▸ Instructions to follow: In the article on Christianity in Arabia below, write out the part that opens with the words containing "At the beginning" and closes with "the emperor Trajan.", word for word.

▸ Excerpt to read:
*** Begin section ***
God who Speaks in Arabic

Fr. Georges Massouh | 29 June 2016
God who Speaks in Arabic
Picture of Arab Christians on the banks of the Jordan River. Photo: John Stanmeyer, www.nationalgeographic.com/

The Holy Apostle Paul mentions in his Epistle to the Galatians that shortly after he was guided to faith in Christ he went off to “Arabia” and then returned to Damascus (Galatians 1:17). At that time, “Arabia” meant the Arabian Peninsula, Jordan, and southern Syria, all the way to Damascus. It included the kingdom of the Nabateans, Petra, Jerash, Philadelphia (modern Amman), Bosra, and Hawran. It is likely that Paul went to the Arab lands adjacent to Damascus, to that barren and mountainous desert, to Bosra and its surroundings.

At the beginning of the 2nd century, the Roman Empire gave the name “the Province of Arabia” to the lands of the Nabateans after adding them to the territory of the Empire. The city of Bosra witnessed an agricultural, commercial, and architectural after it was declared to be the provincial capital in the year 106 under the emperor Trajan.

There is no doubt that Arabia, and especially its capital Bosra is one of the first regions to accept Christianity. Its location near Palestine, where Jesus lived, attracted the apostles there from the time they first set off bearing the Gospel to all the ends of the earth. In the tradition of the Church it is said that the apostle Timon, one of the Seven Deacons, was consecrated bishop of Bosra. The city’s bishops took part in many local and ecumenical councils of the Church. Al-Maqrizi wrote that the Apostle Matthew “Was the first person to proclaim the Gospel in Bosra.” Al-Tabari mentions “the bishop of the Ghassanid Arabs.”

In the Fifth and Sixth centuries, Christianity reached all the towns and cities of Hawran, such that all the residents of the Province of Arabia had become Christian. Arabia became famous for its ascetic life and monasteries multiplied– some of these are still in existence or have ruins that still exist. The monks pastored and protected the Ghassanid princes, who founded some of these monasteries at their own expense. The monks had great success in spreading Christian faith among the Arab tribes that accepted Christianity. Numerous bishoprics were established in the Province of Arabia starting in the fourth century and their number multiplied in all the regions and cities dominated by Arab tribes, which in addition to Bosra included Jerash, Amman, Madaba, Derah, Sanmin, Soueida, Shahba, all the way to Harran, Rusafah, Palmyra, and Baalbek… Baalbek, where al-Baladhuri mentions a truce made by the Muslim general Abu Ubaydah ibn al-Jarrah with its Christian population, Arab and non-Arab, which proves the presence of Arabs in the city prior to the conquests. From the first moment of the Church, Christianity has spoken the Arabic language. On Pentecost, the day when the Holy Spirit rested upon the disciples, the day when “they were all filled with the Holy Spirit and began to speak in other tongues, as the Spirit gave them to speak,” the day when those present– among them Arabs– were amazed at how they heard the glorious apostles “speaking in our languages, giving glory to God” (cf. Acts 2:1-11), God spoke Arabic.
*** End section ***
Source records:
*** Begin section ***
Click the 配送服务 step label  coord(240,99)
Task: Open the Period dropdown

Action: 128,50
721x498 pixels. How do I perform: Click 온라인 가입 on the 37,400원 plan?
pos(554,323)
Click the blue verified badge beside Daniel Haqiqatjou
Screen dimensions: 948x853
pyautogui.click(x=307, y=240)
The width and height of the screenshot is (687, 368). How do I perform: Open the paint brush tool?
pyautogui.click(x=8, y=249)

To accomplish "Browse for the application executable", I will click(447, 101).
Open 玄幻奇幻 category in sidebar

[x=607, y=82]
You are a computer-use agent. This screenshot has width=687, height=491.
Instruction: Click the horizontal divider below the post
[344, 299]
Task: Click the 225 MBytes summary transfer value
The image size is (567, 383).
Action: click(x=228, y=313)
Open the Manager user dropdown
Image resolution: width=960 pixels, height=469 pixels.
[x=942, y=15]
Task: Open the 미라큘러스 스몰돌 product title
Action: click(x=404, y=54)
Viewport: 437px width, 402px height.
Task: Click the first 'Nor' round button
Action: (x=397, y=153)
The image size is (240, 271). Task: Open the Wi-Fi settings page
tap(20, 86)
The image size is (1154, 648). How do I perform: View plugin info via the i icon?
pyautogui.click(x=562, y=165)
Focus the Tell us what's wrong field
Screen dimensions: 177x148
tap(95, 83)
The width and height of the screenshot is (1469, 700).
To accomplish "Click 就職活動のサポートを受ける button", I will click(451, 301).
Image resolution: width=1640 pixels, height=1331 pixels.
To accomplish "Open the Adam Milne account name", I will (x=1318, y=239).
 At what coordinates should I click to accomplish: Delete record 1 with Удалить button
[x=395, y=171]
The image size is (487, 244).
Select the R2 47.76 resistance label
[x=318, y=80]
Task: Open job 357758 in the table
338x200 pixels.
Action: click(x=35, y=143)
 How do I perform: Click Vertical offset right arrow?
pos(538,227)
*** End section ***
▸ Response area:
At the beginning of the 2nd century, the Roman Empire gave the name “the Province of Arabia” to the lands of the Nabateans after adding them to the territory of the Empire. The city of Bosra witnessed an agricultural, commercial, and architectural after it was declared to be the provincial capital in the year 106 under the emperor Trajan.